WHAT IS NEEDED
Scale everything from the line containing "Where should I click to: Select the HYDRO" down to the end of the records. Repeat those lines with the requests included, multiply every coordinate in the answers by 2.3 and round it to a whole number with halves going up, and leave all numbers in the requests unchanged.

INPUT RECORDS
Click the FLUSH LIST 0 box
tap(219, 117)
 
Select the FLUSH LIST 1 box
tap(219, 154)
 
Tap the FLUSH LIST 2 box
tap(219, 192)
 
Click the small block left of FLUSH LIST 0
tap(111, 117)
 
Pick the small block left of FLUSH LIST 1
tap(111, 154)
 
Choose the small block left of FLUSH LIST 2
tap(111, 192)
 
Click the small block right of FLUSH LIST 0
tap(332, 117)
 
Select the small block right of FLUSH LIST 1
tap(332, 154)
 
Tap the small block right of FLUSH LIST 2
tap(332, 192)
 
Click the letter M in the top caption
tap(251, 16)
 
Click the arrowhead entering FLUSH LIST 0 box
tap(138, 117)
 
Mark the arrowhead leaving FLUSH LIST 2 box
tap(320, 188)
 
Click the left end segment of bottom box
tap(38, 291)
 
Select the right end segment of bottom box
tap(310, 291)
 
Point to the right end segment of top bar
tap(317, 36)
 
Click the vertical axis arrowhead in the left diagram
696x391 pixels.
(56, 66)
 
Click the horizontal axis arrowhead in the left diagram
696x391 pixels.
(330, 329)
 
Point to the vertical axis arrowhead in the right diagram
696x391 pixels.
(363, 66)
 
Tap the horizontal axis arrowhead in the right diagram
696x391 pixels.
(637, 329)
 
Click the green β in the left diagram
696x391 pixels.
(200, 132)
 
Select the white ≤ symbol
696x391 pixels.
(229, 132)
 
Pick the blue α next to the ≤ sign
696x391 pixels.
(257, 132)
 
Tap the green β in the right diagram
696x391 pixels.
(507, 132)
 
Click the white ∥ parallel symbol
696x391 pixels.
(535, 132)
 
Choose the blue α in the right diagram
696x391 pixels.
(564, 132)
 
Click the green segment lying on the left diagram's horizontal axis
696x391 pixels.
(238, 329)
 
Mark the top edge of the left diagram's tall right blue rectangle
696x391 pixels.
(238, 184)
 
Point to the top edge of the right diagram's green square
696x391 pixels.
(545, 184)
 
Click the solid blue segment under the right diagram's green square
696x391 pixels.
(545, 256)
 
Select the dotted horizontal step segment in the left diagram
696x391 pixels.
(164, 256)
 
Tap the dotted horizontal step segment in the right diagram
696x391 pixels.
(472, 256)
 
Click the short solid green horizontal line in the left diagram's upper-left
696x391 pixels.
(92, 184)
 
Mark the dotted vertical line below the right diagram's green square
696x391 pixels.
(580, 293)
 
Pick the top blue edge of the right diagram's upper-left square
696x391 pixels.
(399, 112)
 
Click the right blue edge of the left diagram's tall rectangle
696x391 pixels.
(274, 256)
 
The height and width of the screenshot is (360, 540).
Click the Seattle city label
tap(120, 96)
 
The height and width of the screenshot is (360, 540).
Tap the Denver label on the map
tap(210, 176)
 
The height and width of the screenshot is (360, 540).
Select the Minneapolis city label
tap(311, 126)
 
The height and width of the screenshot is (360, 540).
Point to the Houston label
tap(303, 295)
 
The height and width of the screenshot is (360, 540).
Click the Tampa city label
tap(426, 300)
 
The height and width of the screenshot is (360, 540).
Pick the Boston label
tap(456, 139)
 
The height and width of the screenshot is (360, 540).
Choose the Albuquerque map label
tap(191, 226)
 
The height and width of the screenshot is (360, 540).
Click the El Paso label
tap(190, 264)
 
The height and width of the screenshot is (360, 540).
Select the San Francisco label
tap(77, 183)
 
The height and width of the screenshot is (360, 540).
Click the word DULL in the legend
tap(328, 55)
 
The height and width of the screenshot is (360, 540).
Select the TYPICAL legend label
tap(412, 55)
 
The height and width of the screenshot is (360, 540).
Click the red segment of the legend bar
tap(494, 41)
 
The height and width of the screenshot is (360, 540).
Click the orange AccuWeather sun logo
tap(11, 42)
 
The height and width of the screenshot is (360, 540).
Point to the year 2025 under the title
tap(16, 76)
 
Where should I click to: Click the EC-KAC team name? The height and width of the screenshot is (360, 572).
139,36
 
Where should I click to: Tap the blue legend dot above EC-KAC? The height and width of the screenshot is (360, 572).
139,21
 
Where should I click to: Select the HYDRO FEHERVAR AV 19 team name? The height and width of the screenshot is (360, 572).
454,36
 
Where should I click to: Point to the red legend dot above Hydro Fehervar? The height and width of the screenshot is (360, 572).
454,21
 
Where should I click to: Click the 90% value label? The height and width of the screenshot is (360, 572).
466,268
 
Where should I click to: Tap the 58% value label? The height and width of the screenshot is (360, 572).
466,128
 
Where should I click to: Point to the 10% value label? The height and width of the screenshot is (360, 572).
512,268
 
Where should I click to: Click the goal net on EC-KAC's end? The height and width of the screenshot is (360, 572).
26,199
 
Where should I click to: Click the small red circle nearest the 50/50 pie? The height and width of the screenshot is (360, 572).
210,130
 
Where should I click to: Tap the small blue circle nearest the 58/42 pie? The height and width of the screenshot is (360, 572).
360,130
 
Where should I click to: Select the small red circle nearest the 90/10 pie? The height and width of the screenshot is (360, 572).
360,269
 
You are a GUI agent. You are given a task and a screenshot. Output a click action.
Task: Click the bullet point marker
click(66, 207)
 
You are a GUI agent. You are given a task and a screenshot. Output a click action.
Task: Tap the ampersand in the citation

SOLUTION FOR THIS TASK
Where should I click to: Select the HYDRO FEHERVAR AV 19 team name? The height and width of the screenshot is (360, 572).
1044,83
 
Where should I click to: Point to the red legend dot above Hydro Fehervar? The height and width of the screenshot is (360, 572).
1044,48
 
Where should I click to: Click the 90% value label? The height and width of the screenshot is (360, 572).
1072,616
 
Where should I click to: Tap the 58% value label? The height and width of the screenshot is (360, 572).
1072,294
 
Where should I click to: Point to the 10% value label? The height and width of the screenshot is (360, 572).
1178,616
 
Where should I click to: Click the goal net on EC-KAC's end? The height and width of the screenshot is (360, 572).
60,458
 
Where should I click to: Click the small red circle nearest the 50/50 pie? The height and width of the screenshot is (360, 572).
483,299
 
Where should I click to: Tap the small blue circle nearest the 58/42 pie? The height and width of the screenshot is (360, 572).
828,299
 
Where should I click to: Select the small red circle nearest the 90/10 pie? The height and width of the screenshot is (360, 572).
828,619
 
You are a GUI agent. You are given a task and a screenshot. Output a click action.
Task: Click the bullet point marker
click(152, 476)
 
You are a GUI agent. You are given a task and a screenshot. Output a click action.
Task: Tap the ampersand in the citation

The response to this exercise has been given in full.